====== EXCERPT ======

In some embodiments, the first computing unit 140 can be sequentially coupled to the second computing unit 160 by using the routing tracks within the same metallization layer (e.g., metal layer N). In some embodiments, multiple metal layers can be utilized (e.g., metal layer N+1, N+2). The first memory cell 120a and the second memory cell 120b can be in the same metal layer. The first memory cell 120a and the first computing unit 140 can be in different metallization layers. For example, the first memory cell 120a and the second memory cell 120b can be formed in metal layer N. The first computing unit 140, the second computing unit 160, the third computing unit 222 can be formed in metal layer N+1.

======

§ TASK REQUIREMENTS:
1. Please list every computing unit named in the excerpt, with its reference number.
2. According to the excerpt, in which metal layer can the first memory cell 120a and the second memory cell 120b be formed?

====== DATA ======

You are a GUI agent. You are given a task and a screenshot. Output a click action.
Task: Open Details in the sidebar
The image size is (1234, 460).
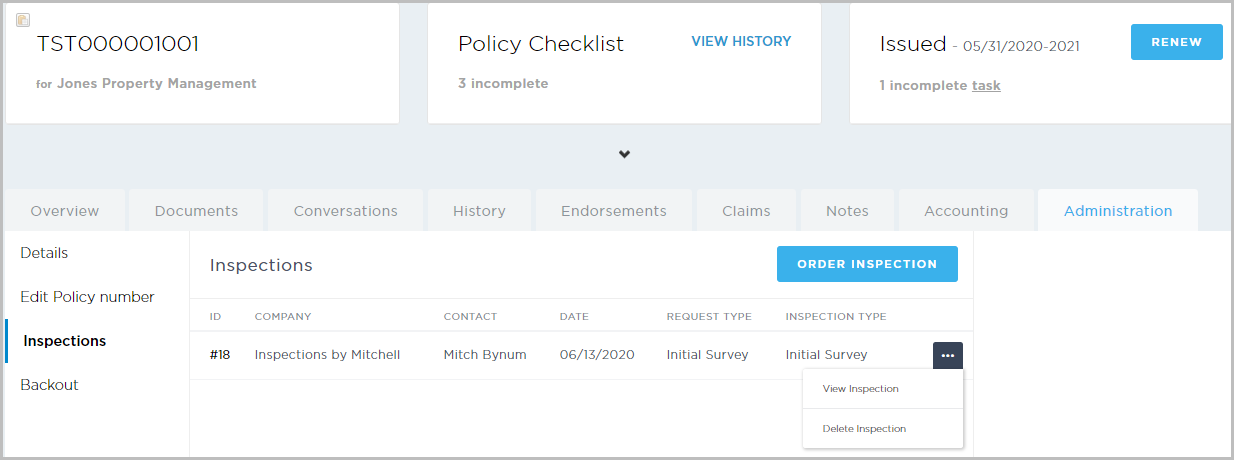pyautogui.click(x=44, y=253)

======

§ RESPONSES TO THE EXERCISE:
1.
- First computing unit 140
- Second computing unit 160
- Third computing unit 222

2. Metal layer N.